I’ve inherited a project and one of my current charges to validate data against production, as well as to validate that all the joins i’ve inherited are working properly.

I’m operating out snowflake, which is like my 4th or 5th sql variant(woohoo!) . I can also export search results to excel if need be.

In sql, you can run select distinct col_name1 to get the distinct values in col_name1, but i have 200+ records, so i’m wondering, what’s the fastest way to view distinct values for all columns? So if my data is col1, col2…col200n, my ideal output would be one table with col1 and underneath the header all distinct values from col1, then col2 and all disctinct values from col2, … concluding with col200n and all distinct values from col200n.

Is there any easy way to write this?

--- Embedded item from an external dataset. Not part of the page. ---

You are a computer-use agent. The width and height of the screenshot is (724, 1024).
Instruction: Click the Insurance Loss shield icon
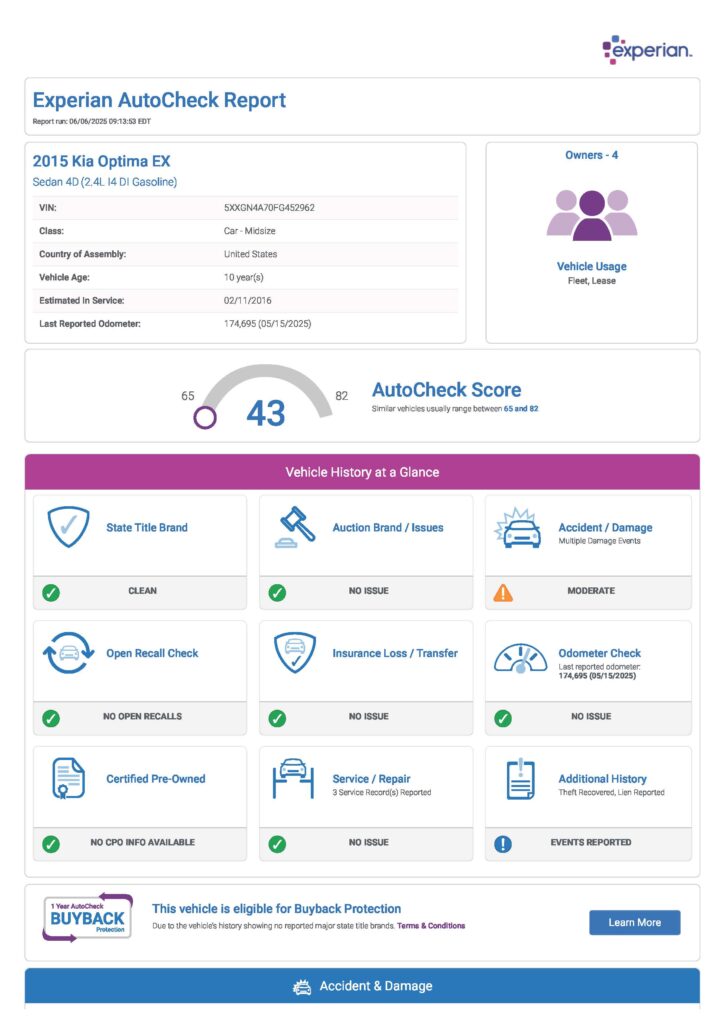[295, 654]
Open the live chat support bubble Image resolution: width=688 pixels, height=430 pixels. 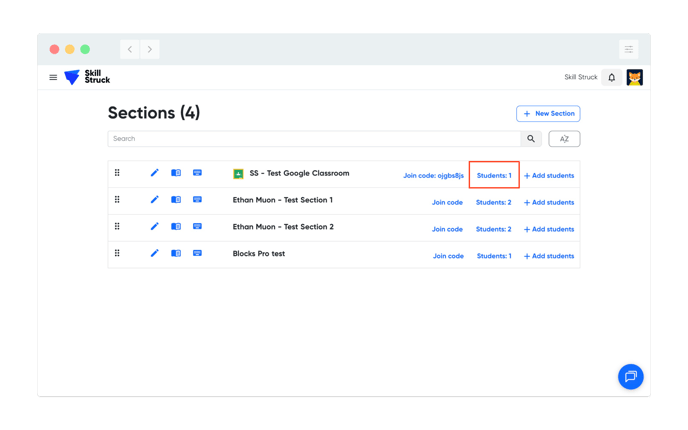(630, 376)
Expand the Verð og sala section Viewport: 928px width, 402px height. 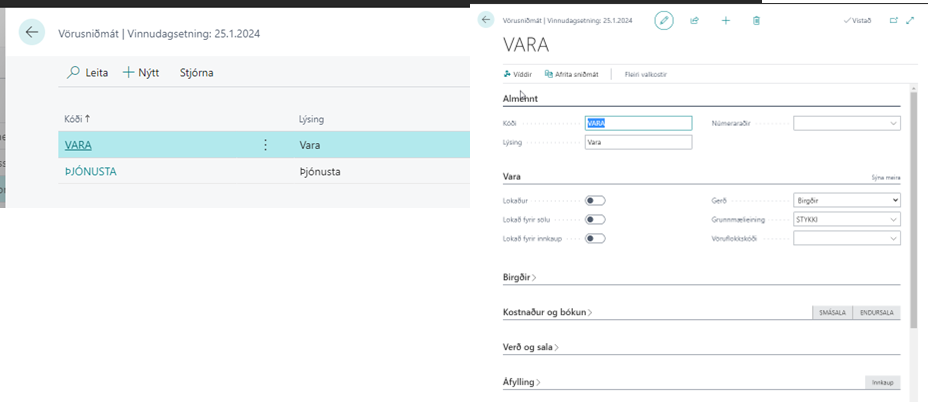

I’m not a very sophisticated programmer, so i would know how to write a loop of some sort or do while then increment n+1.

Otherwise i could be stuck authoring, and reviewing 200+ select distinct col1 from table, select distinct col2 from table…

Any recommendations?

Till all are one,

Epistemus

You could potentially use dynamic sql.

For various good reasons most sql doesn’t let you turn column names (or table names) into variables/parameters. This is because sql is designed for working with more or less permanent tables, and this behavior is safer. Unfortunately it is less convenient for analysis work.

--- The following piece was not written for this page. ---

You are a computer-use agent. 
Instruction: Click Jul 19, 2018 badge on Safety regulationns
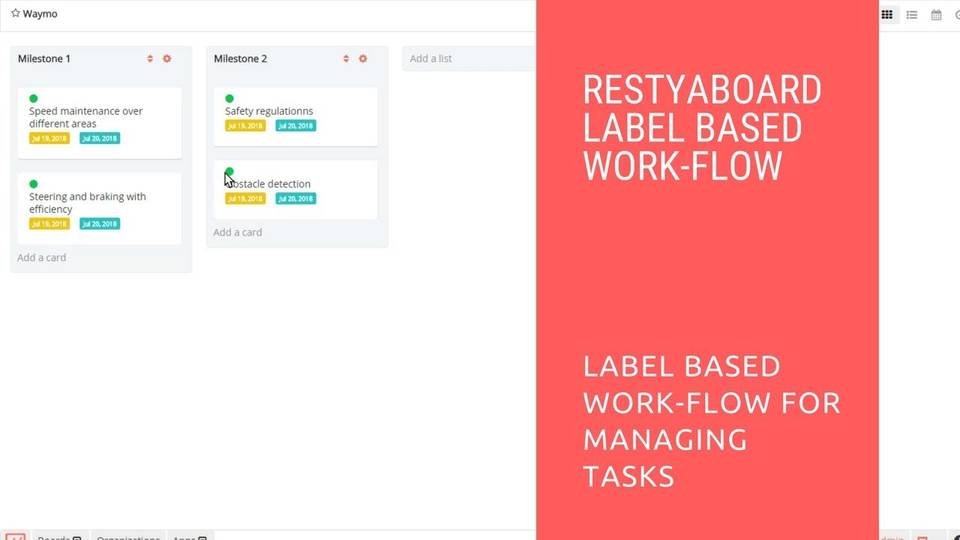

I don’t know how much programming you know. One option is to “generate” sql code in excel with paste commands, and then paste into sql as a query, if you don’t know any other language.

But 200 isn’t that bad, really. I bet you could copy and paste that inside 30 minutes.

Are you looking for how many values are not null, if so then would this work?
IS NOT NULL

Or are you looking for all distinct values in the column?

I suck at SQL.

I posited your query to chat gpt. This was its response:

I do not know what usefulness that is. You’re probably better off listening to the suggestions of the other posters itt.

Regards,
‘###

1 Like

Chatgpt answer is pretty much what I’d do, but I’d also involve Excel.

So you can get a list of fields in a particular table lots of different ways, I am not sure which is best for snowflake. I use MS’s SSMS to write things in T-SQL. Once you have the list, you can copy it into Excel, and do things like prepend "SELECT DISTINCT " to field name, then append “, ‘[Field_name_N]’ AS FldName FROM table UNION”. You would vary the value of [Field_name_N] for each row. The last Row would not have UNION. Paste all these rows back into your SQL editor and run. This would dump a list of all the distinct values associated with the field they are included in to a two column table.

I don’t normally use dynamic SQL, but here is an example of a similar task I do occasionally. If AXIS chokes in the midst of creating tables from grid output, you may see lots of tables in your SQL DB. Here is that query, slightly redacted. No excel step for this one.

/* Query to get rid of intermediate AXIS output tables
Use the first block of code to get the commands to drop the list of tables with names starting with desired value

Examine list to make sure no tables that are to be kept are in the list

Paste results from 1st query into query, double check, then execute those commands

note query could be written as a single step dynamic query, but since it is destructive by nature, it is better to implement in two steps with inspection between steps
*/

– block 1 - get commands from table list
SELECT ‘DROP TABLE dbo.[’ + TABLE_NAME + ‘]’ from INFORMATION_SCHEMA.TABLES
WHERE TABLE_NAME LIKE ‘AXIS_blahblah_0331_I_0%’ OR TABLE_NAME LIKE ‘AXIS_blahblah_0331_I_1%’
ORDER BY TABLE_NAME

– block 2 paste results here, then execute this block
DROP TABLE dbo.[AAC_blahblah_I_01_servername_run_id]

Any chance you can import your dataset into a python dataframe? More specifically, a panda dataframe?

Or even an R dataframe?

That would be a far more efficient means of finding out values for each column, IMO.

I don’t know what your use case is but if you want no nulls you can set the table constraints to not accept data with nulls.

That is a good approach for the data. Op might also be interested in results of joins that might be nulls.